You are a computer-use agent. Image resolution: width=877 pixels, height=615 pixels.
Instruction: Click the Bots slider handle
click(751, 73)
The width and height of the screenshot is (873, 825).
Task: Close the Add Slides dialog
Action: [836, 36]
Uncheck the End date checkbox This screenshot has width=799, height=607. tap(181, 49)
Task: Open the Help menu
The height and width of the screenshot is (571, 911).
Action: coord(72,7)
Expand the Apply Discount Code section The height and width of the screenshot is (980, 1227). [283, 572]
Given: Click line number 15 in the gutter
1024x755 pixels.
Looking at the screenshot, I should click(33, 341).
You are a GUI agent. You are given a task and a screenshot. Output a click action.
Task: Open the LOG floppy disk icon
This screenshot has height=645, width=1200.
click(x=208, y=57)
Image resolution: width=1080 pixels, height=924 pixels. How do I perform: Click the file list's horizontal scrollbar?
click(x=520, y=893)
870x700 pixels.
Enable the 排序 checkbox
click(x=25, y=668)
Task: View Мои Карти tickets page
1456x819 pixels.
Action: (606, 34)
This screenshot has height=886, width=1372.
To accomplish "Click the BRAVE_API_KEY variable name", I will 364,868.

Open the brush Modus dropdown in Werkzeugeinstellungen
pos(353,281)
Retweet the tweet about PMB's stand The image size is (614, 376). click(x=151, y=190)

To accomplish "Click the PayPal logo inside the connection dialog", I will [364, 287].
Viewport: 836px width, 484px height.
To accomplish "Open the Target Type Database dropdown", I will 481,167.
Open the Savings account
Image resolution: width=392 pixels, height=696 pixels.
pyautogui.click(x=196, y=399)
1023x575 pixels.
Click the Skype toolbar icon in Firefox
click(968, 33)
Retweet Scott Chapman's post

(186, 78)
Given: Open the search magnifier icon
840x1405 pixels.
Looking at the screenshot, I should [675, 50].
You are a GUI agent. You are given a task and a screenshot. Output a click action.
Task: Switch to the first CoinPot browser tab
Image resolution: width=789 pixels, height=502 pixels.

________________________

■ Task instructions ■
Repeat each entry above, matching every line exactly.

■ Response ■
You are a computer-use agent. Image resolution: width=877 pixels, height=615 pixels.
Instruction: Click the Bots slider handle
click(751, 73)
The width and height of the screenshot is (873, 825).
Task: Close the Add Slides dialog
Action: [836, 36]
Uncheck the End date checkbox This screenshot has width=799, height=607. tap(181, 49)
Task: Open the Help menu
The height and width of the screenshot is (571, 911).
Action: coord(72,7)
Expand the Apply Discount Code section The height and width of the screenshot is (980, 1227). [283, 572]
Given: Click line number 15 in the gutter
1024x755 pixels.
Looking at the screenshot, I should click(33, 341).
You are a GUI agent. You are given a task and a screenshot. Output a click action.
Task: Open the LOG floppy disk icon
This screenshot has height=645, width=1200.
click(x=208, y=57)
Image resolution: width=1080 pixels, height=924 pixels. How do I perform: Click the file list's horizontal scrollbar?
click(x=520, y=893)
870x700 pixels.
Enable the 排序 checkbox
click(x=25, y=668)
Task: View Мои Карти tickets page
1456x819 pixels.
Action: (606, 34)
This screenshot has height=886, width=1372.
To accomplish "Click the BRAVE_API_KEY variable name", I will 364,868.

Open the brush Modus dropdown in Werkzeugeinstellungen
pos(353,281)
Retweet the tweet about PMB's stand The image size is (614, 376). click(x=151, y=190)

To accomplish "Click the PayPal logo inside the connection dialog", I will [364, 287].
Viewport: 836px width, 484px height.
To accomplish "Open the Target Type Database dropdown", I will 481,167.
Open the Savings account
Image resolution: width=392 pixels, height=696 pixels.
pyautogui.click(x=196, y=399)
1023x575 pixels.
Click the Skype toolbar icon in Firefox
click(968, 33)
Retweet Scott Chapman's post

(186, 78)
Given: Open the search magnifier icon
840x1405 pixels.
Looking at the screenshot, I should [675, 50].
You are a GUI agent. You are given a task and a screenshot. Output a click action.
Task: Switch to the first CoinPot browser tab
Image resolution: width=789 pixels, height=502 pixels.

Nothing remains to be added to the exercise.